Projeto propõe ampliar punições e definir controle territorial como ato terrorista, mas governo teme impacto sobre movimentos sociais

Corpos foram levados por moradores para a Praça São Lucas, na Penha, zona norte do Rio de Janeiro. Operação Contenção. (Foto: Tomaz Silva/Agência Brasil)

247 - Na esteira da chacina ocorrida nesta semana no Rio de Janeiro, a Câmara dos Deputados voltou a discutir um projeto que redefine os critérios da Lei Antiterrorismo para incluir facções criminosas e milícias. 

A proposta ganhou regime de urgência em maio e poderá ser votada diretamente no plenário na segunda semana de novembro, conforme sinalizou o presidente da Câmara, Hugo Motta (Republicanos-PB).De acordo com reportagem publicada pelo jornal O Globo, o texto em tramitação amplia os critérios para enquadrar uma ação como terrorista. O secretário de Segurança Pública de São Paulo, Guilherme Derrite (PP-SP), deverá reassumir o mandato de deputado federal para relatar a matéria.

Proposta amplia escopo da legislação

A Lei Antiterrorismo de 2016 define o terrorismo como crime motivado por xenofobia, discriminação ou preconceito de raça, cor, etnia ou religião. A nova proposta, de autoria do deputado Danilo Forte (União-CE), inclui no rol de motivações “impor domínio ou controle de área territorial”, uma referência direta a facções e milícias que dominam comunidades e impõem regras próprias.

O texto também define como ato terrorista “sabotar, inutilizar, impedir ou interromper o funcionamento” de serviços públicos essenciais, como transporte, telefonia e energia, e aplica as mesmas regras a organizações criminosas e milícias que pratiquem atos de terror “para retaliar políticas públicas ou demonstrar poder paralelo ao Estado”.

Segundo Forte, a medida busca evitar distorções: “Essa disposição assegura que a legislação antiterrorismo não será utilizada para coibir manifestações legítimas, que são parte essencial do exercício democrático e da liberdade de expressão”, afirmou o parlamentar.

Impacto jurídico e simbólico

A classificação de facções como terroristas aumentaria as penas, que podem chegar a 30 anos de prisão, e transferiria as investigações para a esfera federal, sob responsabilidade da Polícia Federal e do Ministério Público Federal.

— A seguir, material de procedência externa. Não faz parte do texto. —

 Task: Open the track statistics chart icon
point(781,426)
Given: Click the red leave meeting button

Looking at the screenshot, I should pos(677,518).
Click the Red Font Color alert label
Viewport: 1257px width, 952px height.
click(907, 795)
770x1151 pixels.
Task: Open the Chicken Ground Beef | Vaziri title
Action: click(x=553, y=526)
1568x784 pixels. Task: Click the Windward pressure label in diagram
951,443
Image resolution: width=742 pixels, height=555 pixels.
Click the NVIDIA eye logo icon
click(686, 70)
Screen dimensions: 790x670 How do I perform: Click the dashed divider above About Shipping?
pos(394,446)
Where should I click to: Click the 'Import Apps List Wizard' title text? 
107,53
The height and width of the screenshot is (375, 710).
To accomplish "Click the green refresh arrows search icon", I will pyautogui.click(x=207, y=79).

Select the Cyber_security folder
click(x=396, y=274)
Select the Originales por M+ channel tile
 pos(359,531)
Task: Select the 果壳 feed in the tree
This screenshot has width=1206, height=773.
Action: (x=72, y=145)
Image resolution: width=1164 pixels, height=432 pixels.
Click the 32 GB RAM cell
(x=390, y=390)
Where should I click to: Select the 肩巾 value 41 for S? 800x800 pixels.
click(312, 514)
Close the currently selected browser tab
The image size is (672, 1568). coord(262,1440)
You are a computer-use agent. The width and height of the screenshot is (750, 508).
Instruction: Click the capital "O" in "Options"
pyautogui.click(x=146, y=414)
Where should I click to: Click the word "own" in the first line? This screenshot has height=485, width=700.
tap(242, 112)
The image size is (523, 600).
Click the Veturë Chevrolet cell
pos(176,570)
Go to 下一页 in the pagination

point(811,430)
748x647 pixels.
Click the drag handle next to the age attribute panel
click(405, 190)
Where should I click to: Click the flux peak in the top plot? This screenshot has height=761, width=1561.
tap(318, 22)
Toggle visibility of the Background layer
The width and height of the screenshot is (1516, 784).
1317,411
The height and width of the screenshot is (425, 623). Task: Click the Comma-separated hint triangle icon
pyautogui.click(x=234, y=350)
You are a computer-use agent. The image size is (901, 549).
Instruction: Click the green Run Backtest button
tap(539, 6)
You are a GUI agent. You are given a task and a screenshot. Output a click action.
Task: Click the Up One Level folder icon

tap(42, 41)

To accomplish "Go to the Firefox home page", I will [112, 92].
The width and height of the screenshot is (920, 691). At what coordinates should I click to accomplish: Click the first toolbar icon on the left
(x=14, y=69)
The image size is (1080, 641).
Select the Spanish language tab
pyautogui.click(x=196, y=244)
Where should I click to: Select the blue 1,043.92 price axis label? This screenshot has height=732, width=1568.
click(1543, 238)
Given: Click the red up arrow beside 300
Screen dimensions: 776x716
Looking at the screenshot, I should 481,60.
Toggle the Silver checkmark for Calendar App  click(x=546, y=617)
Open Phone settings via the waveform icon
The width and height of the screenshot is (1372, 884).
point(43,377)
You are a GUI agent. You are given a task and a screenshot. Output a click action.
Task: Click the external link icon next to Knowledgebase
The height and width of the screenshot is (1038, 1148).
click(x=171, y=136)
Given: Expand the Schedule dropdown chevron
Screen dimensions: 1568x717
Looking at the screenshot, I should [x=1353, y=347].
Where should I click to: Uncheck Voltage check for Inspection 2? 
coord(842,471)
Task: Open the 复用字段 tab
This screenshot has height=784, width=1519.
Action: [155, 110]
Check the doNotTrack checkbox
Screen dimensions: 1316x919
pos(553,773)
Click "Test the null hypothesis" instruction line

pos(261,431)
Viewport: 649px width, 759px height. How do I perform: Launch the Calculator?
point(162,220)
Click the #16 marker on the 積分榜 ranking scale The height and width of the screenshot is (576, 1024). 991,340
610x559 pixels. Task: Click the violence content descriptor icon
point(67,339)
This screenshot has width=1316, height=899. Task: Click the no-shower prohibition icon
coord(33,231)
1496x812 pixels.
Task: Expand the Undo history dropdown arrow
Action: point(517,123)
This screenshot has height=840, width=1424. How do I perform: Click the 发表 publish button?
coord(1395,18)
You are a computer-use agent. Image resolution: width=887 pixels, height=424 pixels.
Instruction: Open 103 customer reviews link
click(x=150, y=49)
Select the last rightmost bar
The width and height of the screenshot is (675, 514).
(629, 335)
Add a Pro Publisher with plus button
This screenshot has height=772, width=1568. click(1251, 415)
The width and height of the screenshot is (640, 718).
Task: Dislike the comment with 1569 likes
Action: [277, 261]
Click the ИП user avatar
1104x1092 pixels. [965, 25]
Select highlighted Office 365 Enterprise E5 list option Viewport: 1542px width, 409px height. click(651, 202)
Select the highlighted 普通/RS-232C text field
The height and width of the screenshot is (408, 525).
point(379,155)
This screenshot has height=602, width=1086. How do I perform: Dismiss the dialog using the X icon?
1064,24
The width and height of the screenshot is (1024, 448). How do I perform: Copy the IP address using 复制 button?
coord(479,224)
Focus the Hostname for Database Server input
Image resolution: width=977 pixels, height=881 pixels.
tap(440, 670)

Além de permitir maior cooperação internacional e bloqueio de bens, a mudança também carrega peso simbólico, elevando o status desses grupos a ameaças à segurança nacional.

Cautela do governo 

O governo do presidente Luiz Inácio Lula da Silva vê com cautela a proposta. Parlamentares aliados afirmam que a ampliação do conceito pode abrir brechas para criminalizar movimentos sociais. 

O líder do PT na Câmara, deputado Lindbergh Farias (PT-RJ), classificou o texto como um “retrocesso perigoso”. “Isso é um absurdo completo e o governo vai orientar contrário. O terrorismo tem motivações políticas, ideológicas; o narcotráfico não. Pode-se aumentar pena e fazer o que quiser, mas não misturar as coisas — declarou.”

O Itamaraty e o Ministério da Justiça também se manifestaram contrários em gestões anteriores a iniciativas que equiparassem facções latino-americanas ao terrorismo, argumentando que o conceito deve permanecer restrito a motivações políticas, ideológicas ou religiosas. Há ainda receio de que tal designação possa abrir margem para intervenções externas sob o argumento de combate ao terror.

Apoio do Centrão impulsiona tramitação

A proposta ganhou força nesta semana após reunião entre a bancada do PP e Derrite, que deve assumir a relatoria. O partido manifestou apoio integral, e outras siglas como União Brasil, MDB e PSD sinalizaram adesão “sob reserva”, por considerarem o texto mais equilibrado que o apresentado durante a gestão Bolsonaro.

O projeto de Danilo Forte também cria uma agravante de um terço para ataques realizados por meios digitais e define “infraestruturas críticas” — como portos, hospitais, escolas, data centers e bancos — como potenciais alvos sob proteção da lei.

A discussão promete dividir o plenário, colocando em lados opostos o governo e o Centrão, num debate que reacende memórias das tensões da era Bolsonaro, mas agora sob um novo prisma: o de enfrentar o poder das facções e milícias sem ferir o direito à livre manifestação.